San Antonio is in desperate need of help from Manu Ginobili, who didn’t score his only field-goal of Game 4 until the 2:23 mark of the fourth quarter with the game already decided. He’s shooting 34 percent thus far and is averaging less than eight points per game.
He’s also shooting 19 percent from beyond the arc and is 0-of-7 in the past two games. It seems as if Green and Neal have taken all of the Spurs’ three-point shooting abilities for themselves.
People will say that Manu is due for a big game or two, but how is that to be expected when he’s 35-years-old and has single-digit scoring outputs in seven of his past nine games. He hasn’t scored 20 points since a Game 4 win vs the Golden State Warriors.
And the Heat’s defense isn’t anything like Golden State’s. There’s no Klay Thompson or Harrison Barnes. It’s Dwyane Wade and LeBron James, two of the league’s best perimeter defenders over the past decade.

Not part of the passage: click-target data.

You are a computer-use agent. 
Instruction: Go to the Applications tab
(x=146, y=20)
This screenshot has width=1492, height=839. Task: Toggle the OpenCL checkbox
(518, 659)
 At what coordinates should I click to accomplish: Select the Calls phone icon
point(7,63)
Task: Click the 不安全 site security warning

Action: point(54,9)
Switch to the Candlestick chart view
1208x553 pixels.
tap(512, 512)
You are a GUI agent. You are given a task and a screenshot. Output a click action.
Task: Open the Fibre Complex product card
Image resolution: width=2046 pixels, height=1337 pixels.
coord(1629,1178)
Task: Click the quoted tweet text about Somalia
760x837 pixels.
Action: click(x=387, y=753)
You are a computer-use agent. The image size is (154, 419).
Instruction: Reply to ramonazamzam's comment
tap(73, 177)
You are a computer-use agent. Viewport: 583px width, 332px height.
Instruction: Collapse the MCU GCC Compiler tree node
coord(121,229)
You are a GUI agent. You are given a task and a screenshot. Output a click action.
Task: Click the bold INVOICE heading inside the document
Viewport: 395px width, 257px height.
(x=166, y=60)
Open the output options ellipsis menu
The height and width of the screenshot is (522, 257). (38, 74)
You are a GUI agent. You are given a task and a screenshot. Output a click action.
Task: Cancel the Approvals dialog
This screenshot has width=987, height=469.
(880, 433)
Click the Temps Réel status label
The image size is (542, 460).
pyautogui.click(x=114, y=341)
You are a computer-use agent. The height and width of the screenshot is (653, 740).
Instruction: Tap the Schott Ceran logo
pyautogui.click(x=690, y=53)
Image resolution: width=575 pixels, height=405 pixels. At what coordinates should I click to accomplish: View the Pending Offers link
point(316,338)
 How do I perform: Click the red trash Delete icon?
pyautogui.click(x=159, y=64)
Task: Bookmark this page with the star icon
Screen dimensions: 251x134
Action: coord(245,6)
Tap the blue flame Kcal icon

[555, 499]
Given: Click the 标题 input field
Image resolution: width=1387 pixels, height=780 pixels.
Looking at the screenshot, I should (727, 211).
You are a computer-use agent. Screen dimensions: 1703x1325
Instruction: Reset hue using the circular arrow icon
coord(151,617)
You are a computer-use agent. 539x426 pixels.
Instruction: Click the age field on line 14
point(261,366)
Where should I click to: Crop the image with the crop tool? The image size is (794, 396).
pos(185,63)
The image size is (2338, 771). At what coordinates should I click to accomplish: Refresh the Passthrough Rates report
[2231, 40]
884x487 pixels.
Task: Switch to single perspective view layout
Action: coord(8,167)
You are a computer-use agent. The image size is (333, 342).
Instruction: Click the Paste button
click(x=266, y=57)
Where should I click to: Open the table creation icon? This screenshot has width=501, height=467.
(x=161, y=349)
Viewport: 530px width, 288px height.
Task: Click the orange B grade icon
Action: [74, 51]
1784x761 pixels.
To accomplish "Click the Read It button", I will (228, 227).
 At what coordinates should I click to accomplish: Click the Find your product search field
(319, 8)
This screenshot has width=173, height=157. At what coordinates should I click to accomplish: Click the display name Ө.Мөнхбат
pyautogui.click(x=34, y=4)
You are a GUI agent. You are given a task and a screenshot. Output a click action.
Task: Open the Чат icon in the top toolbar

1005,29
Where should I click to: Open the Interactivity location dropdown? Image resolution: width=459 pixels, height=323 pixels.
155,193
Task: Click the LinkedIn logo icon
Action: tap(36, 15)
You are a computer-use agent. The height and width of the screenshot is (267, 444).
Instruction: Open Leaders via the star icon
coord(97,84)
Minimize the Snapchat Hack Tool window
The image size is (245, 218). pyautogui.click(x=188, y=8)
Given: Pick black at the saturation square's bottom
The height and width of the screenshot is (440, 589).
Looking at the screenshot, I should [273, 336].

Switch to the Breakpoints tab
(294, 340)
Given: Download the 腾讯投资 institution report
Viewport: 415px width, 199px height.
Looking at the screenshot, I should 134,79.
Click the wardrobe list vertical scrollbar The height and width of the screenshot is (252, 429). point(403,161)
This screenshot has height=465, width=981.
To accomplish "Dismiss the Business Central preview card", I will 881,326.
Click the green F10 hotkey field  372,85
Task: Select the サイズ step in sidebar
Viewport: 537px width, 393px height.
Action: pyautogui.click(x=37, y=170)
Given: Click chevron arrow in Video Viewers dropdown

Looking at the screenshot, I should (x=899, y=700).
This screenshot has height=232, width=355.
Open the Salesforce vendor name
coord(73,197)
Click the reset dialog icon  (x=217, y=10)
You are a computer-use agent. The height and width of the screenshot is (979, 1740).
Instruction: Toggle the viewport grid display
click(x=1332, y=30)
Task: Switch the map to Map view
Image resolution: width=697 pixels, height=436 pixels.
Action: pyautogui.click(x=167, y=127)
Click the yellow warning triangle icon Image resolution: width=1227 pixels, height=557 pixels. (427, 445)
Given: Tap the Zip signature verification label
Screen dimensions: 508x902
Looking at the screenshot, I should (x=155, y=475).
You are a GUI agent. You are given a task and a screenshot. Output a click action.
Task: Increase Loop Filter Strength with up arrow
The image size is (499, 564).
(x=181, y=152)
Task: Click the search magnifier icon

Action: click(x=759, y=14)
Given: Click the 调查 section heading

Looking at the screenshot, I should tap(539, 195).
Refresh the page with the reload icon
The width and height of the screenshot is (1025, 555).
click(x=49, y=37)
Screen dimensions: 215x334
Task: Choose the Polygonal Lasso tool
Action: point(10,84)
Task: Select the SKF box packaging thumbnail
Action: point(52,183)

It’s tough to argue in defense on Manu Ginobili being a sustainable form of offense with such low scoring outputs over the past two series. He struggled against the physical defense of the Memphis Grizzlies and is now facing adversity against the high-octane defense of the Heat.
Coach Popovich may have the solution for limiting the Heat, but it’s his on-court personnel that will hinder the defense. The Spurs cannot stop the Heat in transition, nor can they match their speed when they go to a small lineup.
The Spurs made a tremendous mistake with Tiago Splitter on Dwyane Wade in last game, and it resulted in the center playing a mere 13 minutes and the interior opening up just enough for the Heat to score 50 points in the paint in Game 4.
Plus, Mike Miller on the floor will always spell problems for a Spurs team that will face a quandary in figuring out who to throw at Miller, but also to defend James facilitation.
Even with a 0-of-1 performance in his start, Miller simply being on the floor does more than what Udonis Haslem could have offered. While Haslem’s defense will be missed, the Heat are extremely capable of holding their own against Tim Duncan when Chris Bosh is playing the defense he was playing last game.
Also, when he and James are getting on the boards, and limiting San Antonio’s offensive rebounding attack, the Spurs will only find themselves with even less answers than they had before. After giving up 19 offensive boards in Game 3, the Heat outrebounded San Antonio in Game 4 and were supported by James and Bosh combining for 24 of Miami’s 41 rebounds.
All San Antonio can ask for is against-the-odds performances from Tony Parker, Danny Green and Gary Neal, pray for a time machine for Manu Ginobili and hope that LeBron James suddenly loses his confidence.
Otherwise, the Heat appear to have the momentum for a six-game series win, as many predicted.